[Required work] Look below for the line containing "XPENG is bringing"; from there, print each line exactly up to and including the line containing "[Linkedin] (422, 2554)", and stop.

((

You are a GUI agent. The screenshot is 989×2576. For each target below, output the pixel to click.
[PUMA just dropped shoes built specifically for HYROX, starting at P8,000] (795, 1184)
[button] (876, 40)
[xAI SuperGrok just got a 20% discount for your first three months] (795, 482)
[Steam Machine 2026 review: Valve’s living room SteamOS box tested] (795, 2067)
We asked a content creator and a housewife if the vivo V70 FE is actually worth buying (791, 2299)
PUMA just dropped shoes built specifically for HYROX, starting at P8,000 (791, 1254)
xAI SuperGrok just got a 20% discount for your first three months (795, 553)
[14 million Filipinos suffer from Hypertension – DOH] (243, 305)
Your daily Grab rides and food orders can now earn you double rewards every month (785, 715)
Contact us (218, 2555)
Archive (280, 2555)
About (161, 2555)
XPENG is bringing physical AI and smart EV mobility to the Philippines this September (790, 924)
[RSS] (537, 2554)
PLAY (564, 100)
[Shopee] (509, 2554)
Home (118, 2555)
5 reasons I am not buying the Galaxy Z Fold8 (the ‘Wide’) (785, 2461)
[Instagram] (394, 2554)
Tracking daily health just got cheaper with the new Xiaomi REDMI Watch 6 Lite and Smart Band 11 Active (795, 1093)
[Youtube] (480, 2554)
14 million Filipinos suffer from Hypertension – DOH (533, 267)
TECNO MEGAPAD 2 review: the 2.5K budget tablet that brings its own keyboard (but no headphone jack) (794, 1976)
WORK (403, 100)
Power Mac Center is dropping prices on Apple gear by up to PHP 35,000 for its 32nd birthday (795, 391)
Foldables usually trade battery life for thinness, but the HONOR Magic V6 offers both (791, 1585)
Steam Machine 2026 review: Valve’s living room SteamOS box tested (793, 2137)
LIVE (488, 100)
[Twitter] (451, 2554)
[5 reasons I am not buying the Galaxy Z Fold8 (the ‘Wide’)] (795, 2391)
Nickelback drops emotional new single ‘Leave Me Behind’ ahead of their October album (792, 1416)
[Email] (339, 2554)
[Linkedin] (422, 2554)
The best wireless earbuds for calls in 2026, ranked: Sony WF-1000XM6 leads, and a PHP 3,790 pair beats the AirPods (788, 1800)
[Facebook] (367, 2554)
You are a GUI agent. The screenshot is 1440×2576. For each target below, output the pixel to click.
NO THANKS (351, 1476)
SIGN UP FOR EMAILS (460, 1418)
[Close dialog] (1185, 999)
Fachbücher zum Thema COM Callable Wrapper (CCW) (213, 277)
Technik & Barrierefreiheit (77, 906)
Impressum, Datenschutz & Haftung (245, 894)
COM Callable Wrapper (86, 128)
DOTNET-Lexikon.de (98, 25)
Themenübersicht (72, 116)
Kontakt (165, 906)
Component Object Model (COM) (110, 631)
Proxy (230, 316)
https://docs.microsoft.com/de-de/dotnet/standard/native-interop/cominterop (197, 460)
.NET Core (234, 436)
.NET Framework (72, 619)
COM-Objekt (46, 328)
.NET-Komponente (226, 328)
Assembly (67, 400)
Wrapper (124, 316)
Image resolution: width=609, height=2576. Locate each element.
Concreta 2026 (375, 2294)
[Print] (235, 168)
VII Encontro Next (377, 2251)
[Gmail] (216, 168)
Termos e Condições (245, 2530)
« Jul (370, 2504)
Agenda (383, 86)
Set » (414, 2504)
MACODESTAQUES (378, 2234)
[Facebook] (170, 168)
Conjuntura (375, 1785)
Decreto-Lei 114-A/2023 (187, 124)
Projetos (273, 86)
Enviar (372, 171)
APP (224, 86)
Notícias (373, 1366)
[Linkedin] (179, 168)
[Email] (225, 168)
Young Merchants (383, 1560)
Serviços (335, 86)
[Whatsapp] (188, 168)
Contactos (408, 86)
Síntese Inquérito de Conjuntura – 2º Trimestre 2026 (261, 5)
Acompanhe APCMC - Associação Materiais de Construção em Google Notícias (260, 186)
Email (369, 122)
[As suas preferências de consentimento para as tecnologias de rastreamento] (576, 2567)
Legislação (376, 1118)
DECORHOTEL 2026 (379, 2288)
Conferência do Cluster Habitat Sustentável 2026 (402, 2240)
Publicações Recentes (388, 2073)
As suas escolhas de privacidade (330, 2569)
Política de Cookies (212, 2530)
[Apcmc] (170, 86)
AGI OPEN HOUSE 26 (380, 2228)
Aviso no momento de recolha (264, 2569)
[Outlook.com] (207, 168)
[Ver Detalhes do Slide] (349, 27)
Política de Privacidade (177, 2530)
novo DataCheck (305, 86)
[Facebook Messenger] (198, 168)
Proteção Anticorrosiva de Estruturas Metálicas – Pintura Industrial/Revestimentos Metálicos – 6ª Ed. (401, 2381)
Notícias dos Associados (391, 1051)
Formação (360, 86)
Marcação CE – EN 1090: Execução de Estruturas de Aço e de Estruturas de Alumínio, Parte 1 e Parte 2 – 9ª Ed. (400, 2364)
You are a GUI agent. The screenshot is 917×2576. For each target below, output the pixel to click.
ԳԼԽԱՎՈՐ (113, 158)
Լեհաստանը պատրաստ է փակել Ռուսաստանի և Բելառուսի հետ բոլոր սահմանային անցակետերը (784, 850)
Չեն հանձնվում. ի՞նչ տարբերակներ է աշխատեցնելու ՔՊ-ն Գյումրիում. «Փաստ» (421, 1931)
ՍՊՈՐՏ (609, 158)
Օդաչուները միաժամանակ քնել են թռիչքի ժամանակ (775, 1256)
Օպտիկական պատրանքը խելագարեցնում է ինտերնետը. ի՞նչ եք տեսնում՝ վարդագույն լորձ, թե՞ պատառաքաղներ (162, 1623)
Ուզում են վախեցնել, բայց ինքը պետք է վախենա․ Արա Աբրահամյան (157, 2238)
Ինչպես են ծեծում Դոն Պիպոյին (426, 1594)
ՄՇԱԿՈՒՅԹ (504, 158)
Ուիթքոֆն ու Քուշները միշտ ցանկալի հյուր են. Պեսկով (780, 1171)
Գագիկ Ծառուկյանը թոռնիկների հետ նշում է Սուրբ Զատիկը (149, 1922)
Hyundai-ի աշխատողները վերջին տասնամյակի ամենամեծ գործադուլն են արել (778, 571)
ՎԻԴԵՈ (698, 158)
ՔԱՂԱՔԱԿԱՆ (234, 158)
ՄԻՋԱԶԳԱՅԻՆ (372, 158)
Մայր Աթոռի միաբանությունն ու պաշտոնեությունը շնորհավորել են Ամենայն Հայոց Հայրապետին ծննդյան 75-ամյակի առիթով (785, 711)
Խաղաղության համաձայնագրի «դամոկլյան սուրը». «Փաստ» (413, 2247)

))

[Task response]
XPENG is bringing physical AI and smart EV mobility to the Philippines this September (790, 924)
[RSS] (537, 2554)
PLAY (564, 100)
[Shopee] (509, 2554)
Home (118, 2555)
5 reasons I am not buying the Galaxy Z Fold8 (the ‘Wide’) (785, 2461)
[Instagram] (394, 2554)
Tracking daily health just got cheaper with the new Xiaomi REDMI Watch 6 Lite and Smart Band 11 Active (795, 1093)
[Youtube] (480, 2554)
14 million Filipinos suffer from Hypertension – DOH (533, 267)
TECNO MEGAPAD 2 review: the 2.5K budget tablet that brings its own keyboard (but no headphone jack) (794, 1976)
WORK (403, 100)
Power Mac Center is dropping prices on Apple gear by up to PHP 35,000 for its 32nd birthday (795, 391)
Foldables usually trade battery life for thinness, but the HONOR Magic V6 offers both (791, 1585)
Steam Machine 2026 review: Valve’s living room SteamOS box tested (793, 2137)
LIVE (488, 100)
[Twitter] (451, 2554)
[5 reasons I am not buying the Galaxy Z Fold8 (the ‘Wide’)] (795, 2391)
Nickelback drops emotional new single ‘Leave Me Behind’ ahead of their October album (792, 1416)
[Email] (339, 2554)
[Linkedin] (422, 2554)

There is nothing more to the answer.